I read a ‘defense of sugar’ opinion piece in a Woman’s Day a couple of months ago and the morbidly obese author claimed that “sugar creates memories”. While I can’t agree with this exactly (I don’t generally eat sugar) I do agree with a broader sentiment that food creates memories. For Jeff and I travel would not be nearly half of what it is without the sensory component of stuffing our faces day after day.
When we think through each country we have visited there is always one absolute standout. In Sri Lanka it was deep fried mini vadai (chick pea balls) – we ate literally hundreds. In Malaysia I could not walk past a Kueh stall (tapioca dessert cakes) without stopping. In Vietnam it is Pho from a street vendor, Thailand would be Pad Thai but from one place only, ever, period…Thipsamai in Bangkok, and the first thing I learnt to ask for in Mandarin was the Shanghai delicacy of 2x soup dumplings – “Liang ge Shengjian Bao!”.
Before arriving in Scotland I had only considered famous dishes such as haggis, black pudding, or a full Scottish breakfast. Others think Scotch whiskey or a great craft beer. And while we had all of these, and most were delicious, none can beat the real star of the show…the humble oat cake.
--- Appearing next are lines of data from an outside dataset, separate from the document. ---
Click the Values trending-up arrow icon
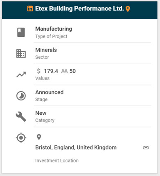(x=21, y=74)
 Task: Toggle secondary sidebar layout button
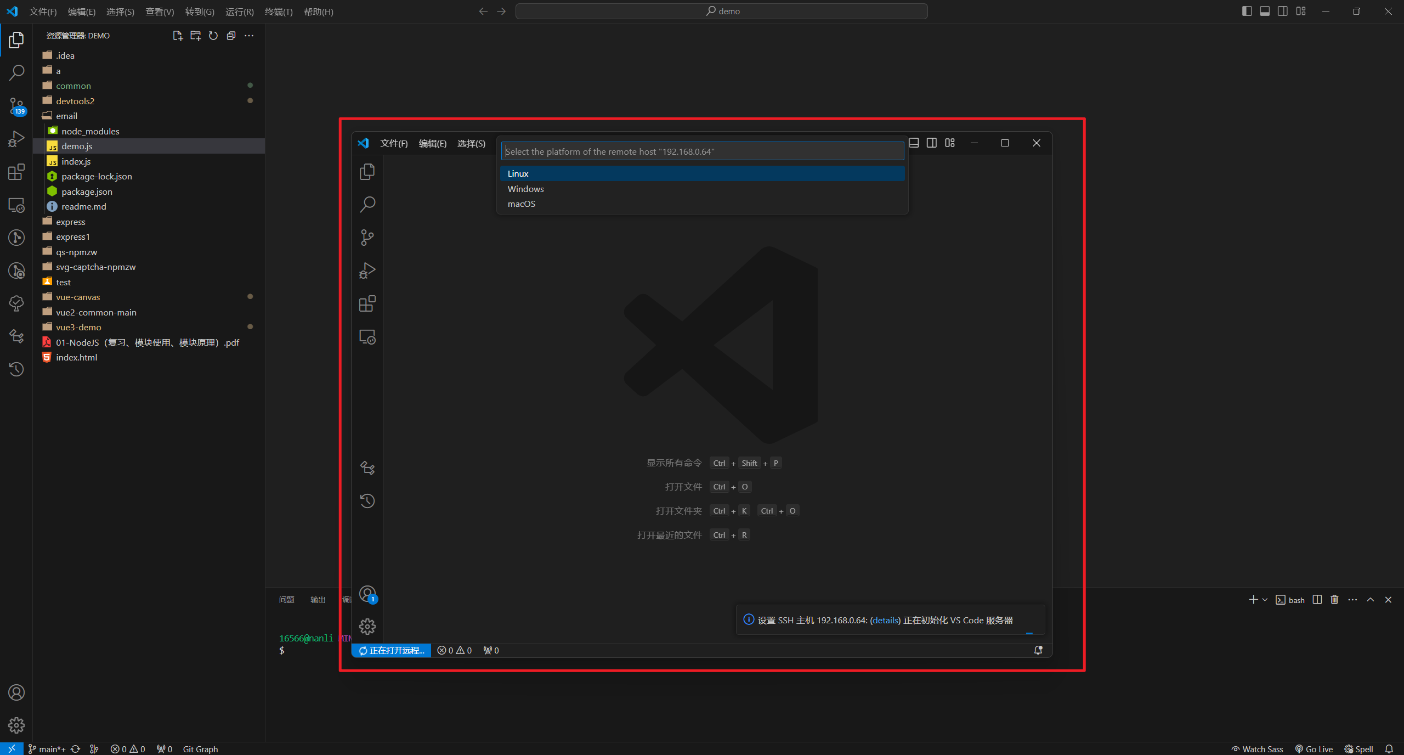[1283, 11]
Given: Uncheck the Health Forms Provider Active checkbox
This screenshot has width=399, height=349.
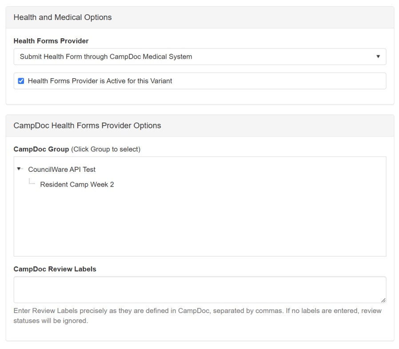Looking at the screenshot, I should click(x=21, y=81).
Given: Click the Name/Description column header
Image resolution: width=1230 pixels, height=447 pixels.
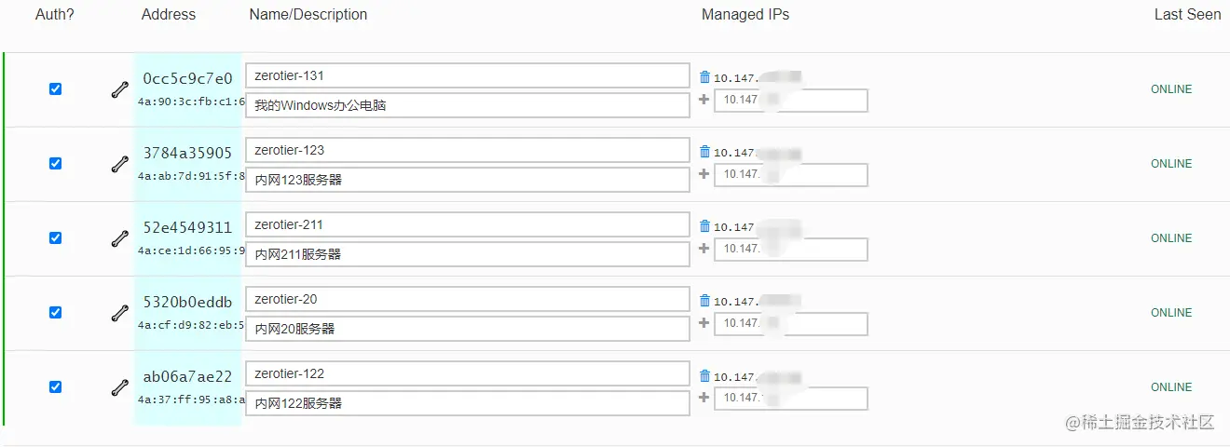Looking at the screenshot, I should 308,15.
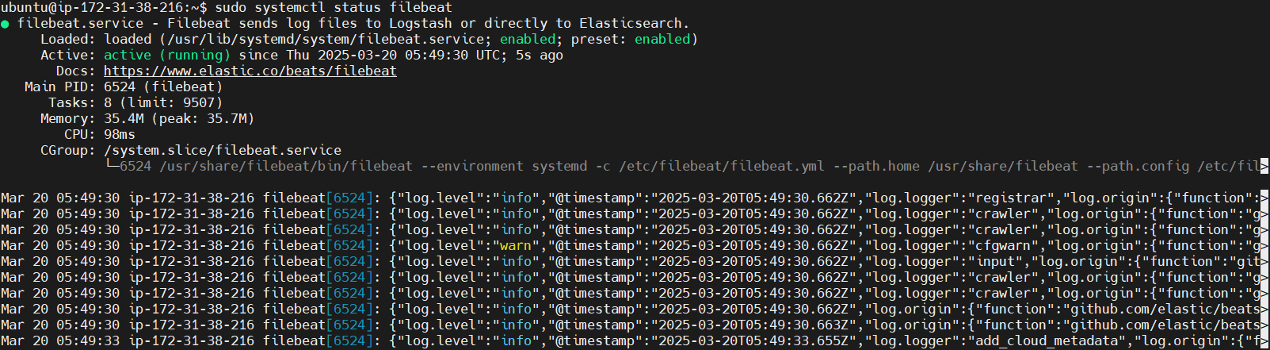Viewport: 1270px width, 350px height.
Task: Select the green "active (running)" status text
Action: [x=166, y=55]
An oatcake is basically an unsweetened digestive cookie without the chocolate or a creamy wholegrain cracker. It only contains oats (the only cereal that will grow in the Scottish climate), vegetable oil or suet, baking powder and sea salt. It has all the texture of a biscuit without the sugar, dairy or gluten. As a sugar, dairy and part time gluten abstainer this is what has been missing in my life. The sheer variety of textures, shapes and flavours means one can never tire of this scottish gift to earth. And at between 59p and 2 pounds a packet they are what I call a bargain!
Suitable for literally any moment in the day – trust me, we tested this thoroughly chowing through at least 20 packets in as many days. I recommend pairing with hummus for lunch out on the trail, with peanut butter and dates for dessert, and with blue cheese when you don’t have to run for the next few days (if you are like me and running + dairy products = sudden bush adventures).
I might even add “importation of Scotland’s greatest delicacy” to my possible future career ideas. Or perhaps add to my will to not bother burying me with jewels, boats and other useful items for the afterlife – just stick in a case of oatcakes and be done. In the meantime I will mourn the lack of them in France – I hear they hate all food ‘British’.
The Skye Trail stages 4-7
A much less popular route than the West Highland Way. Skye itself is very popular with many day walkers, drive-by tourists and climbers, but the trail is certainly not overpopulated. The route starts at the northern most point at Rubha Hunish, traverses the Trotternish ridge and runs through the famous Cuillin Hills before ending at Broadford.
After leaving Portree, stage 4 is easily the least interesting. A 10km stretch along a road is far less scenic than the previous 2 stages but at least quick. The day ends with a nice bankside trail to the spectacular viewpoint of Sligachan. Accommodation is rare here, we stayed at the Sligachan Bunkhouse which was nice and comfortable. Food is even harder to come by, the pub is the only option if you don’t lug your food with you.
It brings us great pain to describe stage 5, we never completed it. It should have been a spectacular day through the Cuillin mountains, Glen Sligachan and out to the southern town of Elgol with a cliff walk touted as having the best views in the British isles. Instead, for us it ended in a devastating decision to turn back in the face of 40 knot head-on winds and horizontal rain to face a lengthy bus connection to the end of the line. Because of the long daylight hours we managed to run a third of the stage from the other end and reclaim our losses. Stayed at a comfortable B&B named ‘Rosecroft’.
A short day followed to take us to an even smaller town named Torrin. We popped over the ridge overlooking the bay we missed out on the previous day. Great views and interesting fell running near the end. Had a nice cafe dinner from Torrin and another B&B treat at Fearnoch.
The last day is a fairly flat coastal walk with views to the isles south of Skye and the Blaven munro. The trail ends anticlimactically in Broadford.
Distance: 20km, 18km, 16.5km and 20km
Duration: 4 days
Difficulty: None of this should have been difficult on paper but the Scottish weather prevailed!!